→ **THE EXERCISE**:
Please reproduce the text of every item below word for word, leaving out the pictures.

→ **DATA EXTRACT**:
--------------------------------

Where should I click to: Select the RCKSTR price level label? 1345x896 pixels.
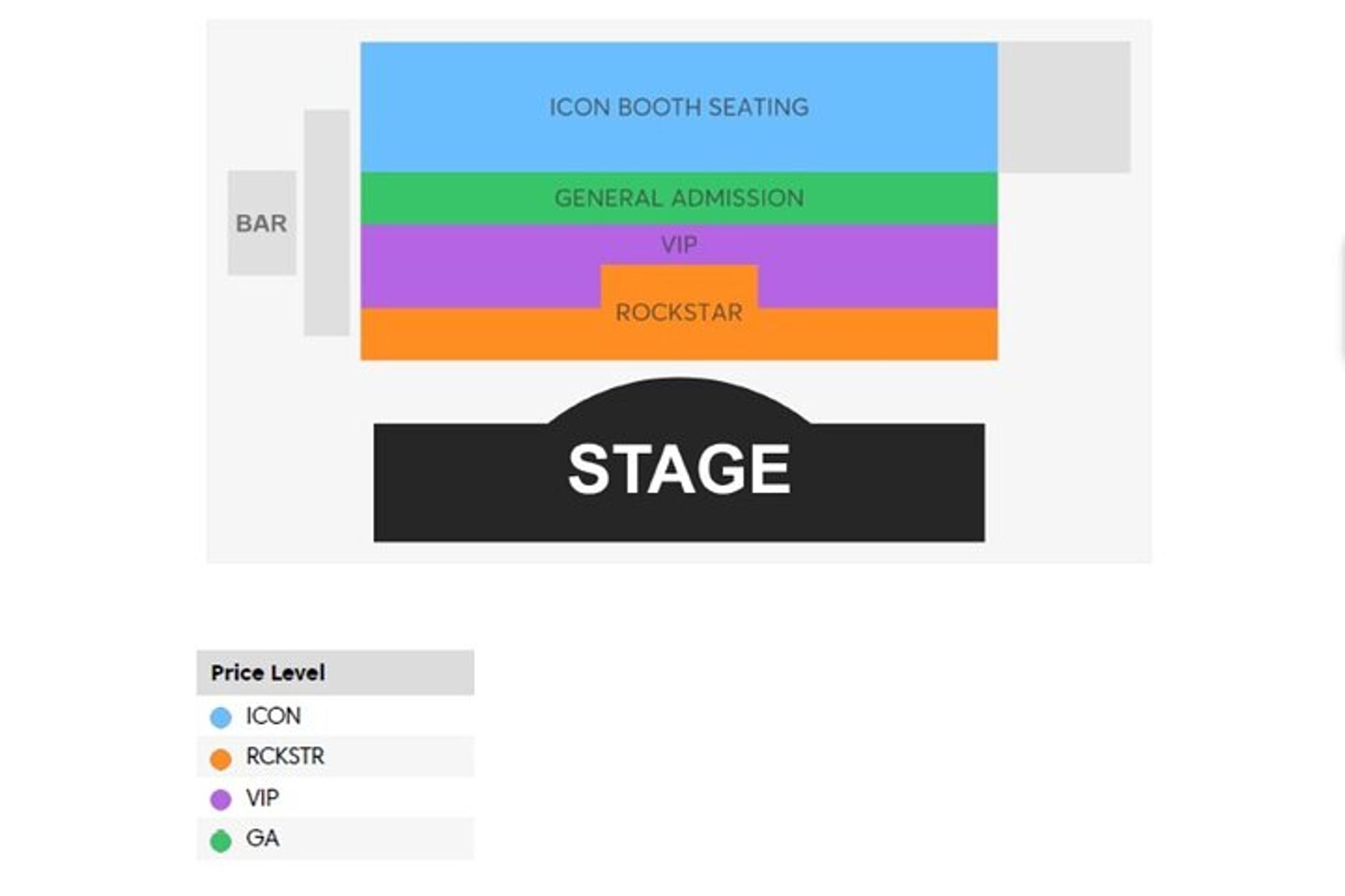pos(285,756)
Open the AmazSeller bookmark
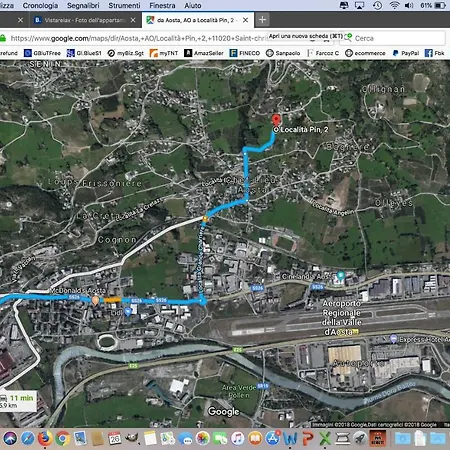 tap(204, 53)
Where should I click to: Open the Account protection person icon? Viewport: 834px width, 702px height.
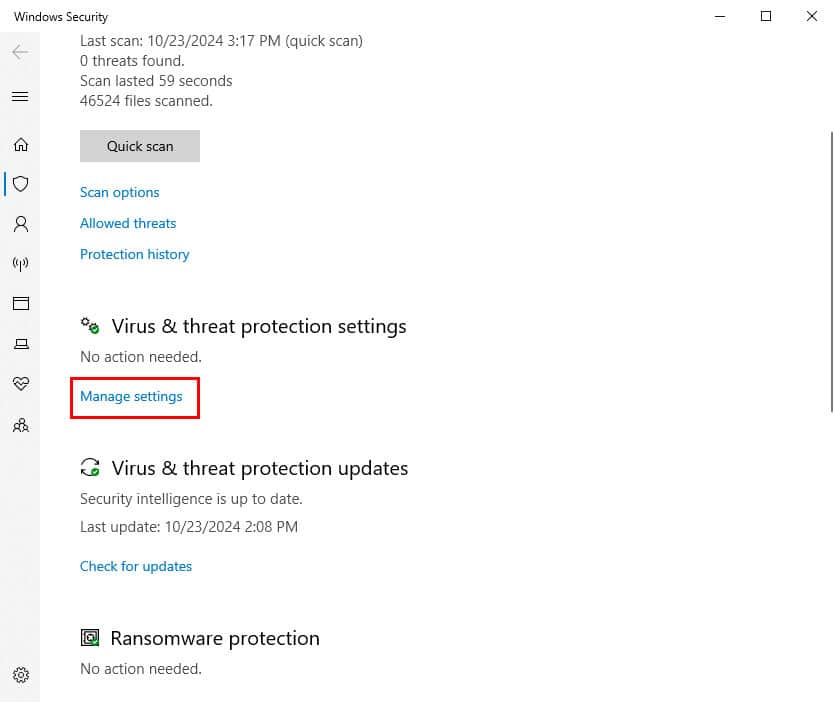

--------------------------------

→ **FULL SOLUTION**:
Where should I click to: Select the RCKSTR price level label? 1345x896 pixels.
pos(285,756)
Open the AmazSeller bookmark
 tap(204, 53)
Where should I click to: Open the Account protection person icon? Viewport: 834px width, 702px height.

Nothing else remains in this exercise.